# AIM OF THE TASK
Among the entries that follow, find every line with the word "Given" and list it.

*** Begin section ***

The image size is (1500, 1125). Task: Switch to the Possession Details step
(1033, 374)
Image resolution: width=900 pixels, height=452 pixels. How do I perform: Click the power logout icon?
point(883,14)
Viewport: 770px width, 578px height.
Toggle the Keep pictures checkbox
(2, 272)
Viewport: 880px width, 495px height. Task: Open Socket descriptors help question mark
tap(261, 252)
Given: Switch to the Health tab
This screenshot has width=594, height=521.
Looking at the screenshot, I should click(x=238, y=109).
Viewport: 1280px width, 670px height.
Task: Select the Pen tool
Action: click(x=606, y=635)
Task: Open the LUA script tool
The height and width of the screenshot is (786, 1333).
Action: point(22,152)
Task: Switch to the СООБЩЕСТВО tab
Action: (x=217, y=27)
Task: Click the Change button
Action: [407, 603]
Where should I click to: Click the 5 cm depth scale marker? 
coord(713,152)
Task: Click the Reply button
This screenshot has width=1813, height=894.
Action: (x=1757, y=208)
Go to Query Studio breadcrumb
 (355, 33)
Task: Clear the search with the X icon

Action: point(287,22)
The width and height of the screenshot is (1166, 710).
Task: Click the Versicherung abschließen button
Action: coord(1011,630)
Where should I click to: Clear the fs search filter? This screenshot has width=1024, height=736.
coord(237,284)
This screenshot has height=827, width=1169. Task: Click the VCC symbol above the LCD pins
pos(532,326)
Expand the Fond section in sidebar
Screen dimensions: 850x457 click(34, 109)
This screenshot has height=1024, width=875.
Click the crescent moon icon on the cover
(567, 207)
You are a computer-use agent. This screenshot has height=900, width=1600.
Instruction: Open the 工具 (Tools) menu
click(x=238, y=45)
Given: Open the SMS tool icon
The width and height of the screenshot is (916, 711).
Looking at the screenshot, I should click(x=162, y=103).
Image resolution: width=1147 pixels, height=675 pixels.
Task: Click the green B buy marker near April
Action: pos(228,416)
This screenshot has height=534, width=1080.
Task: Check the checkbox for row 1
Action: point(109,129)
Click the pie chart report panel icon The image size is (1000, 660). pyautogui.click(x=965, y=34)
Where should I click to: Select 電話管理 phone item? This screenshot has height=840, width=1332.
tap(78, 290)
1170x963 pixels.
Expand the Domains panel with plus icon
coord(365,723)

*** End section ***

# FINAL ANSWER
Given: Switch to the Health tab
Given: Open the SMS tool icon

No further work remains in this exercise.